A change was made to the database infrastructure to block port 1433. This is the default port for a SQL Server database so when it was blocked, no application was able to communicate with the database.

## How Did We Fix It?

The firewall port change was reverted.

## What Led to the System Breaking?

To improve our security posture, we wanted to block default ports to our systems so that if someone was to gain access, they couldn't "guess" into the connection for the database.

When making these firewall changes, we start in the lower environments so that if there is a problem, we impact dev or staging and not production.

Unknown to the team, in the lower environments, we have multiple databases installed on a server, none of which are on port 1433. Because of this, we had false confidence that our changes were safe to deploy forward.

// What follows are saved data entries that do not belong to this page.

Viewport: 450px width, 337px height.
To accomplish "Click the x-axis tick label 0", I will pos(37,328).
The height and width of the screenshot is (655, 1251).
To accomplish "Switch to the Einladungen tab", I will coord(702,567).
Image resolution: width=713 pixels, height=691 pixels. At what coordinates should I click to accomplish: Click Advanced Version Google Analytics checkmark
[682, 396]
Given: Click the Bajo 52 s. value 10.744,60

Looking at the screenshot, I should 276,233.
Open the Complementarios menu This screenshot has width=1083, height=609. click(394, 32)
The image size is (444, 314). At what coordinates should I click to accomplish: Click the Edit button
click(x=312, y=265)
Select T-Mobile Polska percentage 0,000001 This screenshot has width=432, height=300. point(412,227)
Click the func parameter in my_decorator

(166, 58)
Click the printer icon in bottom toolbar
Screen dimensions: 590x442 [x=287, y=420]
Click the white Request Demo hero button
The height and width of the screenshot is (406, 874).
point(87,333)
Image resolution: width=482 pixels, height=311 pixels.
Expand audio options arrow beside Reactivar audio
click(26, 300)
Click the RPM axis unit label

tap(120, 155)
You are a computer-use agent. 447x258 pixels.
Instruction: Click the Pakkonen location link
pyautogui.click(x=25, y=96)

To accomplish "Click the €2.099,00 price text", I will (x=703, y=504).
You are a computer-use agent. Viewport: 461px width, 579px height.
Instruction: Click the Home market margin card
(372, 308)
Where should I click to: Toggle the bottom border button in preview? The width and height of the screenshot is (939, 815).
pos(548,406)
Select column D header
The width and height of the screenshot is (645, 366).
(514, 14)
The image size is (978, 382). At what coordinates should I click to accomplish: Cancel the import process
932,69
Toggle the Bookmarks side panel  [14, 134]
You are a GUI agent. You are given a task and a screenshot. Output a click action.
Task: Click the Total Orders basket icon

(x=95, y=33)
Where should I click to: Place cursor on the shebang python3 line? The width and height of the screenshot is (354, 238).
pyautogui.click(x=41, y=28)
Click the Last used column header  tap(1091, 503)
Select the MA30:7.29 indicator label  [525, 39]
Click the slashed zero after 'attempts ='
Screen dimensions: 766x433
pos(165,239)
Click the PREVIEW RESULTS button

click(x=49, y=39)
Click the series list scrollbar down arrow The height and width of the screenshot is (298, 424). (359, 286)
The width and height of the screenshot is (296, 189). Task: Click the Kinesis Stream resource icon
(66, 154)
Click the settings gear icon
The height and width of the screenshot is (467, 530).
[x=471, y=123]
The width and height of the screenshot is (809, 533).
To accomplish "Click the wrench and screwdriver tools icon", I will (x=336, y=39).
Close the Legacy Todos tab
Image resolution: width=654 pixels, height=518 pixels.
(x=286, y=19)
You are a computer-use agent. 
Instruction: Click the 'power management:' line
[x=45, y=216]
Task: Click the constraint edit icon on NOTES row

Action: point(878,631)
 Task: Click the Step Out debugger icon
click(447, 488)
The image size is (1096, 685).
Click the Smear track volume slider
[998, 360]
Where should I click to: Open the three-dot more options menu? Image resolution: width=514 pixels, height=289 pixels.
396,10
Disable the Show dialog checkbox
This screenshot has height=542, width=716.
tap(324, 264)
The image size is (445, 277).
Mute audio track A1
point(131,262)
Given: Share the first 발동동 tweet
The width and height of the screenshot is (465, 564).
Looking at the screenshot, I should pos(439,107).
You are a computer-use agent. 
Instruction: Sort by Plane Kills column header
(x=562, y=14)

In production, each database has their own server, running on port 1433.

##  What Are We Doing To Prevent Issues In The Future?

- **Check the environment differences** - Before making infrastructure changes, we're going to check what the differences are in our lower environments vs production.
- **Create architecture diagram** - Since one of the main issues is that the team didn't understand the architecture of the Data Sync process, we're going to create an architecture diagram that covers the flow of the service.
- **Create environment diagram** - To better understand our system, we're going to create an environment diagram that covers the databases at play and how the Data Sync process communicates.
- **Work with Security on Approaches for Securing Database** - We'll work with the Security team to either setup a way to have dynamic IPs work with our firewall technology or to change our Data Sync process to have a static IP.